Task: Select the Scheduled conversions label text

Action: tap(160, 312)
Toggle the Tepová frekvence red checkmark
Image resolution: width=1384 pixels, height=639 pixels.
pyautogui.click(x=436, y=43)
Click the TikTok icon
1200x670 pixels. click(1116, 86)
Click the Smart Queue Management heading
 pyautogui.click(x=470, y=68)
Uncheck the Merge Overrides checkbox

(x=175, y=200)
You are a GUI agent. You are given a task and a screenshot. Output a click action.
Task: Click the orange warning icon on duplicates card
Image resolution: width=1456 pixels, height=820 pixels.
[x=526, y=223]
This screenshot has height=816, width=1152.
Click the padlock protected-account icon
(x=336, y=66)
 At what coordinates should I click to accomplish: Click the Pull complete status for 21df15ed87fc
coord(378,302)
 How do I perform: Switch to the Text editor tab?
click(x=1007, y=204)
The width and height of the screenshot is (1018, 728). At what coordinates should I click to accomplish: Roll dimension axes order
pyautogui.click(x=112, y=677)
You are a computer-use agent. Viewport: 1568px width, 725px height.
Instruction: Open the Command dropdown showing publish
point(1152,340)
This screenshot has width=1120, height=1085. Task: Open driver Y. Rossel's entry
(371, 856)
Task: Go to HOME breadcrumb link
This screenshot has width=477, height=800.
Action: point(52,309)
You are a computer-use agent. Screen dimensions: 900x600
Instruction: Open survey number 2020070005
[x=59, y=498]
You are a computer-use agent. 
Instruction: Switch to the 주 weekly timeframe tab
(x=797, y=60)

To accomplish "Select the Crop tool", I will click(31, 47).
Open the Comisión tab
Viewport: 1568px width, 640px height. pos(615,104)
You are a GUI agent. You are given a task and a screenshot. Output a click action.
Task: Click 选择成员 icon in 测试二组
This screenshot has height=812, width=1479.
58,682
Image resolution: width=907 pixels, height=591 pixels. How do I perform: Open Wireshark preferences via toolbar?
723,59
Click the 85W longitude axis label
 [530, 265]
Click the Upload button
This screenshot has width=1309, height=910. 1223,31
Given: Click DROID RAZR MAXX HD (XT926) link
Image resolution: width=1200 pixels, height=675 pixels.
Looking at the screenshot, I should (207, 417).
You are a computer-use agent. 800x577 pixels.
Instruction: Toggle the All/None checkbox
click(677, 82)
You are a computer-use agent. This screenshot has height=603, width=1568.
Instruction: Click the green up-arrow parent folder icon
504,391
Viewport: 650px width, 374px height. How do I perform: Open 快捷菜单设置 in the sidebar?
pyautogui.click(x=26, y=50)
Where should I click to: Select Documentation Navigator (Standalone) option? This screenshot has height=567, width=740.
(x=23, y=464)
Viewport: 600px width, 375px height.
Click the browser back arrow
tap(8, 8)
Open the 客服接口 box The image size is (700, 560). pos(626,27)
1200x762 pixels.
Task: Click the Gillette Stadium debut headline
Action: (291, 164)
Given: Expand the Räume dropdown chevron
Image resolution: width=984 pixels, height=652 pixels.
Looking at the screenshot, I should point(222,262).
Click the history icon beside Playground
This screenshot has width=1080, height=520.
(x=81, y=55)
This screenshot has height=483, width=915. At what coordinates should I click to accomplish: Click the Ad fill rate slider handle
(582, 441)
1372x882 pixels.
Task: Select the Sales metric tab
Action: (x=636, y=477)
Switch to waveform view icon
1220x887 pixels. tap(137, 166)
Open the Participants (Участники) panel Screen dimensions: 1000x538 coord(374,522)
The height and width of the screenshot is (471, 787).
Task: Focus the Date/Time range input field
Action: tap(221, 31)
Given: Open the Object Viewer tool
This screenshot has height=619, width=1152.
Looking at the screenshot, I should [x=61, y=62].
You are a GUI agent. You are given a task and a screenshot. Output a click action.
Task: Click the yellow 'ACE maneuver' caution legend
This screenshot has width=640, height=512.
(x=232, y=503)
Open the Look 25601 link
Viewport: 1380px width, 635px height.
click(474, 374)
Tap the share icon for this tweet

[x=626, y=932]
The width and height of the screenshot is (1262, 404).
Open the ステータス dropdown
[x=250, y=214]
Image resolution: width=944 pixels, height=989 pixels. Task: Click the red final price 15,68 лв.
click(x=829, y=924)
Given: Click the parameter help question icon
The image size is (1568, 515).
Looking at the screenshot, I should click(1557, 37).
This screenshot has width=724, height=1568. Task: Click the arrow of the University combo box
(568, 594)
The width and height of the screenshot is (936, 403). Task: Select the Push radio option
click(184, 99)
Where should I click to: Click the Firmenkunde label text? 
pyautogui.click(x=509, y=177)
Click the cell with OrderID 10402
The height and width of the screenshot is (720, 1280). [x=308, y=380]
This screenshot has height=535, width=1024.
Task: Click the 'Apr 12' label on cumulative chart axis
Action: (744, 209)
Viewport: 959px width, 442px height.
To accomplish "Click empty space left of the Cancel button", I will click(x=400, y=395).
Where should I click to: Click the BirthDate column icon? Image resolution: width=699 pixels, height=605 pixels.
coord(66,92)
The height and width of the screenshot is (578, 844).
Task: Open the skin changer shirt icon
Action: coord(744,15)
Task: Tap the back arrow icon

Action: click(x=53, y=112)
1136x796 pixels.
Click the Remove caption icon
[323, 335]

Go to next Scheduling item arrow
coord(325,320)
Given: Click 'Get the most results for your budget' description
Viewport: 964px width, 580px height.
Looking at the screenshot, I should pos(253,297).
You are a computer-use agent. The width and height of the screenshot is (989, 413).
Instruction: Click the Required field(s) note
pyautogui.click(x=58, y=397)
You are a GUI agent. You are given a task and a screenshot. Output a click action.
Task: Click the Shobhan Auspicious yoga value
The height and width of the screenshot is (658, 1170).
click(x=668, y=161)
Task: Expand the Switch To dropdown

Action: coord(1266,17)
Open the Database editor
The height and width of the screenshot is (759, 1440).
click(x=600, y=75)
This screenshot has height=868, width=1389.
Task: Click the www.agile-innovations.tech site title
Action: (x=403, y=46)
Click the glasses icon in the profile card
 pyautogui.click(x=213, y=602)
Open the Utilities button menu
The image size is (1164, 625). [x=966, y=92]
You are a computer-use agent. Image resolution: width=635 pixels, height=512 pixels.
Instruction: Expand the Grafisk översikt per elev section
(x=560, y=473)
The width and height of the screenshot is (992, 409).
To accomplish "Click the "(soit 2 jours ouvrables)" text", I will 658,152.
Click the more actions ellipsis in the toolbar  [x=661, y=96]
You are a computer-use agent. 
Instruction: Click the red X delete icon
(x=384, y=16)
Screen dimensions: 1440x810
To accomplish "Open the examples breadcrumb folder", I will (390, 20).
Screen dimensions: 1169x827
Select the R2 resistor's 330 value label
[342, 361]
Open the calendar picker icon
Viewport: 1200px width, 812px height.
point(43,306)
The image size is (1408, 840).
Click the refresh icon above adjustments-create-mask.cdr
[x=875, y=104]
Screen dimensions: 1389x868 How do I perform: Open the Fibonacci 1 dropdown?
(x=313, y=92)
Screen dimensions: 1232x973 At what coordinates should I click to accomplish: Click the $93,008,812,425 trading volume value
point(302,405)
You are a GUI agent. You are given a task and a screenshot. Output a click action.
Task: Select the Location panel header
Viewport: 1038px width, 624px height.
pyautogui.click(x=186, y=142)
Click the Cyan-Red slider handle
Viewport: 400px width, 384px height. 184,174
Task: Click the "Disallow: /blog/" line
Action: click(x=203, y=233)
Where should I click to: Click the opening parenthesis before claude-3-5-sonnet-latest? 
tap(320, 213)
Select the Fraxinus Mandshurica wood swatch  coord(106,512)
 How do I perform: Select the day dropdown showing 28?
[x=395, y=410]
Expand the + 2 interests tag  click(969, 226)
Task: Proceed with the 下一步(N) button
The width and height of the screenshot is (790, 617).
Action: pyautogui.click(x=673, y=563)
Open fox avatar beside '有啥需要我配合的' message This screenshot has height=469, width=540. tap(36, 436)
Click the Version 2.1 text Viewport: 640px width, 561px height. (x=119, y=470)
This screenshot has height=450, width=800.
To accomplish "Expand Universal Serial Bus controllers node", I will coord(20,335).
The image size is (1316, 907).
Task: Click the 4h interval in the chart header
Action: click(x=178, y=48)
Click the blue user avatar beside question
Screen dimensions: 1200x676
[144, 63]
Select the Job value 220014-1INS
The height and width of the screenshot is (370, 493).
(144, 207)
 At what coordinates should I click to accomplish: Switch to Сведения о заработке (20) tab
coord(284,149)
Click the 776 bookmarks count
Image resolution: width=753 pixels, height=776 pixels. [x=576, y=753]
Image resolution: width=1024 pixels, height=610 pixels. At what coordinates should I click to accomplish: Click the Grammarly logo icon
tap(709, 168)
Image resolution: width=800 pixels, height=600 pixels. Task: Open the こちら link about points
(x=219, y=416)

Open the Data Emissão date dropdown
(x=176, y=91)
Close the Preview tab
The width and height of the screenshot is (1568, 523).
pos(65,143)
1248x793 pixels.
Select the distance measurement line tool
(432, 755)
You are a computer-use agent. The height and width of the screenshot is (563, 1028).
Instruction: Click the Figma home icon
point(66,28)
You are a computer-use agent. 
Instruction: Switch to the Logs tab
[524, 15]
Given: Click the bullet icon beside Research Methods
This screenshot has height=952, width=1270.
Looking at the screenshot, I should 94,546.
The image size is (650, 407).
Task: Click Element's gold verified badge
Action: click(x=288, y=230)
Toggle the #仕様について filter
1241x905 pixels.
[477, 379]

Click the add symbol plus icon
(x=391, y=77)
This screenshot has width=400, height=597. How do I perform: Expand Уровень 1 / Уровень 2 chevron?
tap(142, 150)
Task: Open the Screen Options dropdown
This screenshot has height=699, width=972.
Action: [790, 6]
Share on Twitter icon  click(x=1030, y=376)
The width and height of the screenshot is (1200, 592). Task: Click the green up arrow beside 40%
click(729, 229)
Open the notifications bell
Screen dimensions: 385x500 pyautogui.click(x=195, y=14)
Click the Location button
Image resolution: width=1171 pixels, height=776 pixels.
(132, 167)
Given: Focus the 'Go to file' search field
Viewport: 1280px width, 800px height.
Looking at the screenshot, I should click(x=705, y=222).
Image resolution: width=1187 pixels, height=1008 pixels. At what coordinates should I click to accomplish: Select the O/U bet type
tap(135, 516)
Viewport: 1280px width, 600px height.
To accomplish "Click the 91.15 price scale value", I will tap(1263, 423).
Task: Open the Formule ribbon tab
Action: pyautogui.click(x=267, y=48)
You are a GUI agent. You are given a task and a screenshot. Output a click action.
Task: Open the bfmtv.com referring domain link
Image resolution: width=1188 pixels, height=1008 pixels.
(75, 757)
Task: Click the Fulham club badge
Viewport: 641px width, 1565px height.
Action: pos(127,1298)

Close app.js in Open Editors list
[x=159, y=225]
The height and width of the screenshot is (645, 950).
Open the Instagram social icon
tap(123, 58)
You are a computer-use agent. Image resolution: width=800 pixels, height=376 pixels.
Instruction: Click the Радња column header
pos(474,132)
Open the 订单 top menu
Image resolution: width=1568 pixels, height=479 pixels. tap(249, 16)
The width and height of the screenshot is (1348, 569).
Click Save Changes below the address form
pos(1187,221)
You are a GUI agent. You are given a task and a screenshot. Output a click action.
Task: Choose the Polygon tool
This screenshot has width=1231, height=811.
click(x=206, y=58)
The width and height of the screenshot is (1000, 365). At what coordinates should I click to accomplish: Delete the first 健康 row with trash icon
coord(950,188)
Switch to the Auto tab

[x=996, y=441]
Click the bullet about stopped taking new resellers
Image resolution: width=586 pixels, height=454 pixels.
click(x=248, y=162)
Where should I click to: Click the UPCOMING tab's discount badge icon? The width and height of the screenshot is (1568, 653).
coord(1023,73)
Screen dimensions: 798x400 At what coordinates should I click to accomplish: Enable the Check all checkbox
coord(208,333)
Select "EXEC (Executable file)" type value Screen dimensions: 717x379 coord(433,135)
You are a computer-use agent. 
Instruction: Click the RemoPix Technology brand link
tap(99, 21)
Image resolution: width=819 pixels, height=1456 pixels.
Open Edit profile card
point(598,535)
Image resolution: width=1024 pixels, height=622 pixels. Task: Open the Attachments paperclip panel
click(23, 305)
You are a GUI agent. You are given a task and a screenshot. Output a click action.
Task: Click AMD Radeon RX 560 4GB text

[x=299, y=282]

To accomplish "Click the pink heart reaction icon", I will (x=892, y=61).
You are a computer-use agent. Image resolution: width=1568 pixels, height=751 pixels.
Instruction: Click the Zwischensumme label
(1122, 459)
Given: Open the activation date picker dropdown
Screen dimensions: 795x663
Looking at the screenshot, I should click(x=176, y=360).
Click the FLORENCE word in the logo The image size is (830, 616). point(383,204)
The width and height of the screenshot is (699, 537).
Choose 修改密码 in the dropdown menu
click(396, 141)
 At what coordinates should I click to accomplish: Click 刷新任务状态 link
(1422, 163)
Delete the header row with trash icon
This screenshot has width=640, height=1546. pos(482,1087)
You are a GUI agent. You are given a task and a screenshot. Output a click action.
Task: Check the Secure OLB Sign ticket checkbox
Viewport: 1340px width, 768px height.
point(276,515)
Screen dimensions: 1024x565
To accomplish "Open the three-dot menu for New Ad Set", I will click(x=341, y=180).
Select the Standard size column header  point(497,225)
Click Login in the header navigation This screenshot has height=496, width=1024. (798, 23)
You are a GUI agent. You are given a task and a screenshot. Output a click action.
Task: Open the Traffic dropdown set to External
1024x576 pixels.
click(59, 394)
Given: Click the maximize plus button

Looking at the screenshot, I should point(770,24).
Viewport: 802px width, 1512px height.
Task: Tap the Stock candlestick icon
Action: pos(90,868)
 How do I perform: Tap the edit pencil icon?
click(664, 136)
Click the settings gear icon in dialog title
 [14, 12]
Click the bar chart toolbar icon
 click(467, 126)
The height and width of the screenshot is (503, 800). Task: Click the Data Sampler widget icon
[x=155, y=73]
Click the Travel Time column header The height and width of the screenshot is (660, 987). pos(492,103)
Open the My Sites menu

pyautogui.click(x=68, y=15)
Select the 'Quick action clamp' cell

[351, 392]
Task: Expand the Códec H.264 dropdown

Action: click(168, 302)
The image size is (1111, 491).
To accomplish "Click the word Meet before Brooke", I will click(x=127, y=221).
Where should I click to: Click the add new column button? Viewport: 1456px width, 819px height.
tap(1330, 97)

++++++++

## WORK TASK
For each line of the entries that includes "avatar", show that line.

## SOLUTION BELOW
Open fox avatar beside '有啥需要我配合的' message This screenshot has height=469, width=540. tap(36, 436)
Click the blue user avatar beside question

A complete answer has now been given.